What you award XP for has a massive effect. It's one of the best controls you have to change what goes on in your game; players will naturally seek out whatever action awards it, and you can switch out that thing (or selection of things) without having to think too hard about what else will be impacted by that change.
If you award XP mainly for killing monsters, players will begin to prefer plans that include doing that. If you award XP just for getting the gold out of the dungeon, then you're free to design in a space where all methods of getting past any obstacles between the PCs and the gold are equally valid. I've seen discussions about awarding XP for investing gold into settlements; the overall progress of a campaign is then inextricably reflected in the growth of their home base. You can award increasing XP for exploring a sequence of dungeon rooms without rest. And so on and so forth.
Of course, milestone levelling, i.e. just levelling up players when it feels right, is an option. However, that doesn't work so well for games where PCs may have different levels (as mine does), and I want to take advantage of having an obvious universal carrot for my players to chase after.
XP-for-gold is good, but I'm increasingly finding that I want to be free of the burden of math in my games (related: migrate to usage dice or any other method to avoid tracking exact counts of things), as my players are rarely as happy to whip out an excel spreadsheet and keep strict notes as I am - and I certainly have too much to do to want to do that for them. I also have an interesting conflict where I want mundane purchasing decisions to remain a part of the game beyond level 2-3, and for the first big chest of gold to NOT rocket a single PC to level 10.

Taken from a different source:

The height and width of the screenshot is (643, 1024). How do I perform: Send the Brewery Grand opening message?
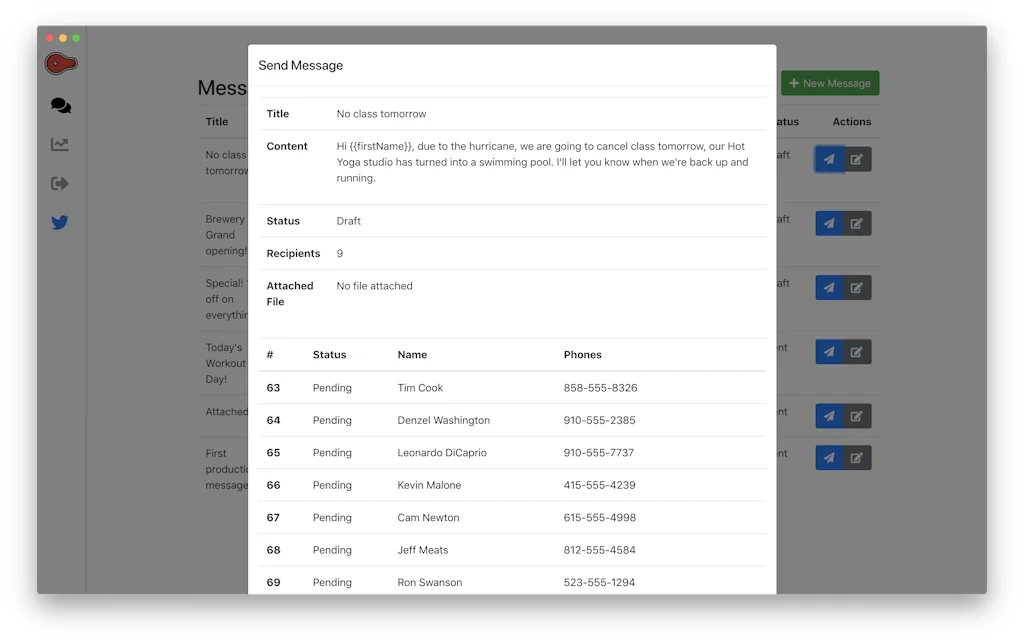(829, 223)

I think I now have a way out of this problem. I was already familiar with the large treasures of Ultraviolet Grasslands, and this week I read Arnold's post on Popcorn Levelling, which are both very interesting to me. It is these two things that I have blended together into a new system, which works as follows.
- You need Treasures (that's a keyword) to level up
- Treasures are big, fancy, named things
- They usually have history and artistic value; being magical and having a function is more optional
- Treasures are immediately recognisable as such! These are an obvious carrot, remember!

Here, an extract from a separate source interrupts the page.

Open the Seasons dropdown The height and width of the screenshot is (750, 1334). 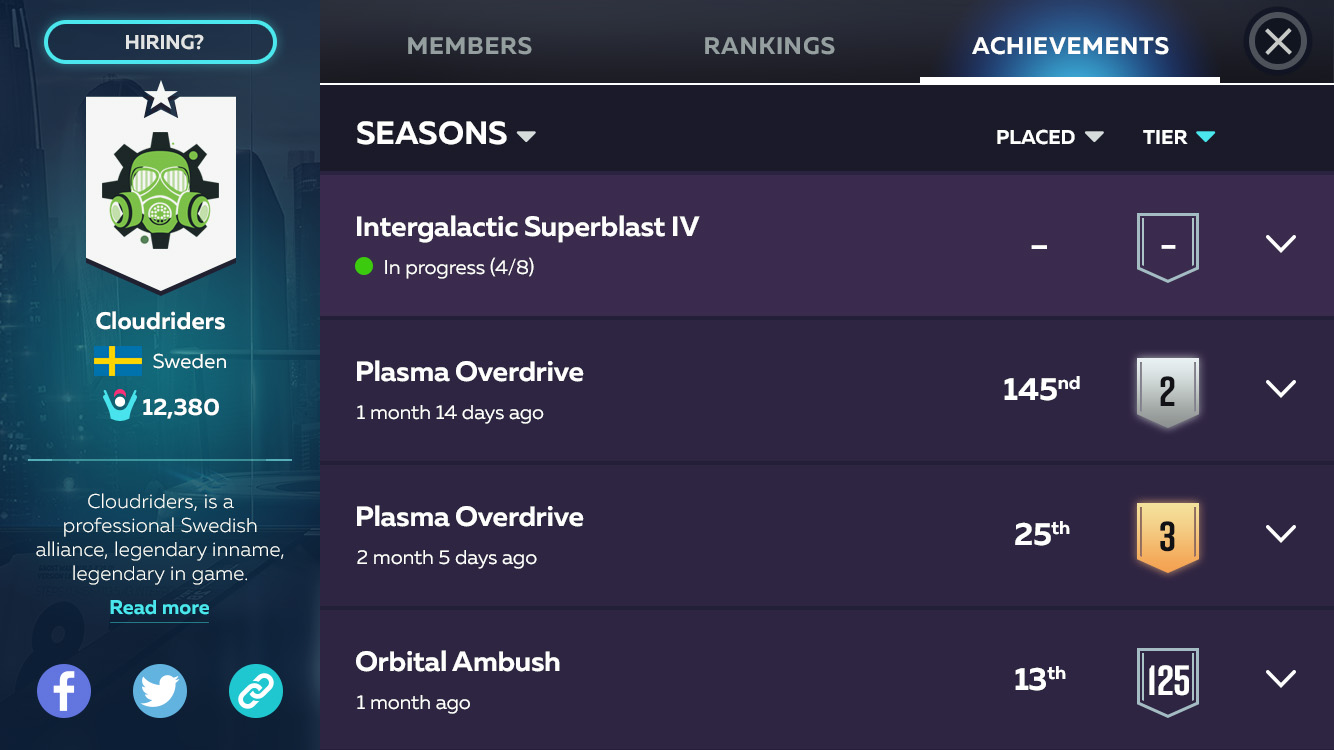(x=446, y=134)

- A Treasure takes up one* inventory slot, is worth 1XP, and is worth 500 silver* for every WORD in the name
- When you carry a Treasure out of the dungeon (or can be said to have "gotten away with it") you can have the XP
- Keeping a record of all the names of the things you've thus stolen as your XP tracker is highly recommended
- Levelling is a Fibonacci progression: 2XP for level 2, an additional 3XP for 3, an additional 5XP for four, 8XP for five, and so on
- Selling the Treasure, or keeping it, or throwing it into a lake, is up to you. You get the XP either way.
Currently, the XP for a single treasure cannot be subdivided, and there is no guidance for how treasures should be assigned to PCs when obtaining them is usually a team effort. At the moment I'm letting my players sort it out amongst themselves, and if that starts giving bad results I'll implement an extra rule or two. I mainly just want to discourage putting all the treasures onto one PC.
For example, you might obtain the AERIAL PHOTOPLATE ATLAS, TURBO ENCABULATOR, and ARTICULATED MODEL DRAGON; carrying all of them at once will take up eight inventory slots, they are worth a respectable 4000 silver, a single level-1 PC that managed to make off with the lot would jump to level 3, and only need to steal two additional WORDS of Treasure to hit level 4.
This whole thing conceptually echoes the GLoG principle that you should gain abilities that reflect your adventures; now your XP tracker will reflect what you've stolen and be a nice little summary history of your successes and a reminder of where you've been. The character sheet is a living document, steeped in adventuring history.
I've now deployed this in my game and I'll get my first set of results next session. Tell me if you try it for yourself, or just say what your preferred XP system is (and why)!
* To help you set expectations with the above numbers: a warhorse,
suit of plate armour, or Fireball spell would all be worth about 1000
silver, and a skilled mason can comfortably save 4 silver each week
(actual income and cost-of-living are more than that). Conceptualise a
silver as being worth $10 in modern money and you won't be far wrong.
PCs have their strength score in inventory slots. I'm also working with the Goblin Laws of Gaming, where you stop getting class features at level 4, which is about your life expectancy anyway.